Task instructions
Please reproduce exactly the lines that begin the listing below, up to and including the line where "Viewport: 1024px width, 768px height." occurs.

Provided data
● ● ● ● ●

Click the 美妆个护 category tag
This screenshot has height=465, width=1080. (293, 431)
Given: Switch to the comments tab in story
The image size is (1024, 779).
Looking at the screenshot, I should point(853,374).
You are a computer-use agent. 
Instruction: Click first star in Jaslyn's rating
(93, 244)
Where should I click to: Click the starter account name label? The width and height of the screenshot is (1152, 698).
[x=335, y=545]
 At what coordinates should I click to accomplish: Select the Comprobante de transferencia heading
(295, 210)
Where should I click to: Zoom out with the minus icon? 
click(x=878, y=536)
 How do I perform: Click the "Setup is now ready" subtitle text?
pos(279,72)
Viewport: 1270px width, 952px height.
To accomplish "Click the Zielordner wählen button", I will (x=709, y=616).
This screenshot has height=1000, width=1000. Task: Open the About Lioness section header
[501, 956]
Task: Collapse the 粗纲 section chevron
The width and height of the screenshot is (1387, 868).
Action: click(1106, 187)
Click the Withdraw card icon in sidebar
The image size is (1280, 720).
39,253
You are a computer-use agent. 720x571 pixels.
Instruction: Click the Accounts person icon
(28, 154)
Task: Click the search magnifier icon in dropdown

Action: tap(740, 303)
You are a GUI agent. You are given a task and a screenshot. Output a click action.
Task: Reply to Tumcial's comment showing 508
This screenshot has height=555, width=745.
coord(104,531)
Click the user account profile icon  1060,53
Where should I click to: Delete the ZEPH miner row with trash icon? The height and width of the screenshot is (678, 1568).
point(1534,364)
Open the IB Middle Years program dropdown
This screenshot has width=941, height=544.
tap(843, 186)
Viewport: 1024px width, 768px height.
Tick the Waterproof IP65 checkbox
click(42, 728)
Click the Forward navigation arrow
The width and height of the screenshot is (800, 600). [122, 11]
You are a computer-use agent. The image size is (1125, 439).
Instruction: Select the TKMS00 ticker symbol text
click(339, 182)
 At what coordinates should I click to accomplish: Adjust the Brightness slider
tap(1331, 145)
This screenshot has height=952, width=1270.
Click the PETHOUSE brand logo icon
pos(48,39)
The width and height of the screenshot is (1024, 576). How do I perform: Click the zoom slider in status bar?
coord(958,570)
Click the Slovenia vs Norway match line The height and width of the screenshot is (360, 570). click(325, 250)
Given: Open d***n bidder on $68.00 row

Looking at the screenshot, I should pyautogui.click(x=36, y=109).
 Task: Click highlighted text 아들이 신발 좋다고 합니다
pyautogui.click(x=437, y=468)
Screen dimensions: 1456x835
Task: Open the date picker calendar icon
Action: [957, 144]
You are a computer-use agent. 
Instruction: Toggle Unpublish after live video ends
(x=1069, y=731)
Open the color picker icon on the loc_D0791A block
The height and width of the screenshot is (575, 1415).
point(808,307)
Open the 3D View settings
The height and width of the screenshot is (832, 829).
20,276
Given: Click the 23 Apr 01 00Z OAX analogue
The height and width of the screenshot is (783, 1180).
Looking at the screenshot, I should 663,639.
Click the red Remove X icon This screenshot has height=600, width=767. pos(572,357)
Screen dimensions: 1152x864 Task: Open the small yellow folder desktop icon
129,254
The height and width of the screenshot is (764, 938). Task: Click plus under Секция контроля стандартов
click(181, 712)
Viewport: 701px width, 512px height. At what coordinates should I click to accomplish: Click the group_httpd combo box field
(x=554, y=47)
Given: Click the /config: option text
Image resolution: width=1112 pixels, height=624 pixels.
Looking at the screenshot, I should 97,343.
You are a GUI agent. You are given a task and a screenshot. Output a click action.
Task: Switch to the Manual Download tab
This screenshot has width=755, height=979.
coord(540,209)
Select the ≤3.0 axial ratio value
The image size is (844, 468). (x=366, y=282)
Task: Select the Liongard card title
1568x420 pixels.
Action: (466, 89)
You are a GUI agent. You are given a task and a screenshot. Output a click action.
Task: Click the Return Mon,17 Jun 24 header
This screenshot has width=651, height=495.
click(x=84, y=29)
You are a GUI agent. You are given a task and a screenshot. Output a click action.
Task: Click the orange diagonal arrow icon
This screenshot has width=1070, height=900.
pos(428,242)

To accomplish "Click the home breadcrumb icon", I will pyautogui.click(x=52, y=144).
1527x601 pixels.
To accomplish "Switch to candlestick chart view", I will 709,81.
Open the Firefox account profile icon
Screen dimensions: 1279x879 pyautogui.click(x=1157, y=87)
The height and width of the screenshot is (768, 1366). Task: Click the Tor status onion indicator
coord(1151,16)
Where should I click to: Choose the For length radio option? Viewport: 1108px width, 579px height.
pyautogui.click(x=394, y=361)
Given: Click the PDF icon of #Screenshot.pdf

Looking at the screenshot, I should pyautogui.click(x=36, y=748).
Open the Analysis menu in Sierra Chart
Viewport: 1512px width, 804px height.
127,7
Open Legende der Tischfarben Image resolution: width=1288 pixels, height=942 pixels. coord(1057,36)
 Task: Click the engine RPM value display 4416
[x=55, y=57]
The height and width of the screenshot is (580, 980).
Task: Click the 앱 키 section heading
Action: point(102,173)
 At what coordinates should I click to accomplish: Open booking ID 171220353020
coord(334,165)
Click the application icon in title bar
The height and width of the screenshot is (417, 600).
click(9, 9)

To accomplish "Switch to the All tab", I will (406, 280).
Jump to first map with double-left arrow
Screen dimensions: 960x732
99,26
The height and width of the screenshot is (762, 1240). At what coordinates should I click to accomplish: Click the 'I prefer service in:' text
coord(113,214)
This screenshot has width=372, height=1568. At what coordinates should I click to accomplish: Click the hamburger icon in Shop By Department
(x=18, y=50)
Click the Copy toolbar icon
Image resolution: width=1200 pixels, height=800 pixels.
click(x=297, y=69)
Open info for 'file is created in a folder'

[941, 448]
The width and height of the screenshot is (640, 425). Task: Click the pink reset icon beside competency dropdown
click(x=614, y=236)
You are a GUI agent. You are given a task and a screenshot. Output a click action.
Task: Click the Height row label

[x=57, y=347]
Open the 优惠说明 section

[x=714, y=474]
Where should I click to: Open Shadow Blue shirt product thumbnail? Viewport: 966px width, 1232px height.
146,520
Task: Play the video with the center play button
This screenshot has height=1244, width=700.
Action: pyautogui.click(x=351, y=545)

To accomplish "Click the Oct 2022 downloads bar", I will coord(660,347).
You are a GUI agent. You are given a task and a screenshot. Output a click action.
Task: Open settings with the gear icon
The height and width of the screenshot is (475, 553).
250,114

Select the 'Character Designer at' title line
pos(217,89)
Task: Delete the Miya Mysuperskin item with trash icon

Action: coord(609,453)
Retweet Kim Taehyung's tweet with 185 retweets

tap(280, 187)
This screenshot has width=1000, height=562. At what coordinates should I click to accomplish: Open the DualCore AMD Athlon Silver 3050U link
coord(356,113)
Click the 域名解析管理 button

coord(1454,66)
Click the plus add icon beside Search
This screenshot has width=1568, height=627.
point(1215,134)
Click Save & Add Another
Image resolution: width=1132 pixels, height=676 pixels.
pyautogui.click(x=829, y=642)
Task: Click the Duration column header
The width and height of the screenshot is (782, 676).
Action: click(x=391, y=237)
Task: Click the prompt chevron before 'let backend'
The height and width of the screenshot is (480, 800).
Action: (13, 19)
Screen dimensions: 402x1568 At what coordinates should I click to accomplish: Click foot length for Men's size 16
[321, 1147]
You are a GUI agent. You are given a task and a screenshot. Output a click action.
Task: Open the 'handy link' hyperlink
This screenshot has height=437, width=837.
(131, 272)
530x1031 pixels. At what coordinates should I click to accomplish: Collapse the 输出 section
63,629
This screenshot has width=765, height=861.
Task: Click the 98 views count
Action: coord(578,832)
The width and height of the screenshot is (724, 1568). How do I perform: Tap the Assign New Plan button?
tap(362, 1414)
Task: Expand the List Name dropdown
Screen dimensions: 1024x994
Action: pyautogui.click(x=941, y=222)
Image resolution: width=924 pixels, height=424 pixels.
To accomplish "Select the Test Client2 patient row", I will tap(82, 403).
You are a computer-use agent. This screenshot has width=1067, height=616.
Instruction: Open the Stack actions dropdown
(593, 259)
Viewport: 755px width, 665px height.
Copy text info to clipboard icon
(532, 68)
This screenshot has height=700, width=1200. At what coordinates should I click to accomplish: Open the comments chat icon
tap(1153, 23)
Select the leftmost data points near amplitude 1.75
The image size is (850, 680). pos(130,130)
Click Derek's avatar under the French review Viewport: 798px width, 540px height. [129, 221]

● ● ● ● ●

Exercise result
Click the 美妆个护 category tag
This screenshot has height=465, width=1080. (293, 431)
Given: Switch to the comments tab in story
The image size is (1024, 779).
Looking at the screenshot, I should point(853,374).
You are a computer-use agent. 
Instruction: Click first star in Jaslyn's rating
(93, 244)
Where should I click to: Click the starter account name label? The width and height of the screenshot is (1152, 698).
[x=335, y=545]
 At what coordinates should I click to accomplish: Select the Comprobante de transferencia heading
(295, 210)
Where should I click to: Zoom out with the minus icon? 
click(x=878, y=536)
 How do I perform: Click the "Setup is now ready" subtitle text?
pos(279,72)
Viewport: 1270px width, 952px height.
To accomplish "Click the Zielordner wählen button", I will (x=709, y=616).
This screenshot has height=1000, width=1000. Task: Open the About Lioness section header
[501, 956]
Task: Collapse the 粗纲 section chevron
The width and height of the screenshot is (1387, 868).
Action: click(1106, 187)
Click the Withdraw card icon in sidebar
The image size is (1280, 720).
39,253
You are a computer-use agent. 720x571 pixels.
Instruction: Click the Accounts person icon
(28, 154)
Task: Click the search magnifier icon in dropdown

Action: tap(740, 303)
You are a GUI agent. You are given a task and a screenshot. Output a click action.
Task: Reply to Tumcial's comment showing 508
This screenshot has height=555, width=745.
coord(104,531)
Click the user account profile icon  1060,53
Where should I click to: Delete the ZEPH miner row with trash icon? The height and width of the screenshot is (678, 1568).
point(1534,364)
Open the IB Middle Years program dropdown
This screenshot has width=941, height=544.
tap(843, 186)
Viewport: 1024px width, 768px height.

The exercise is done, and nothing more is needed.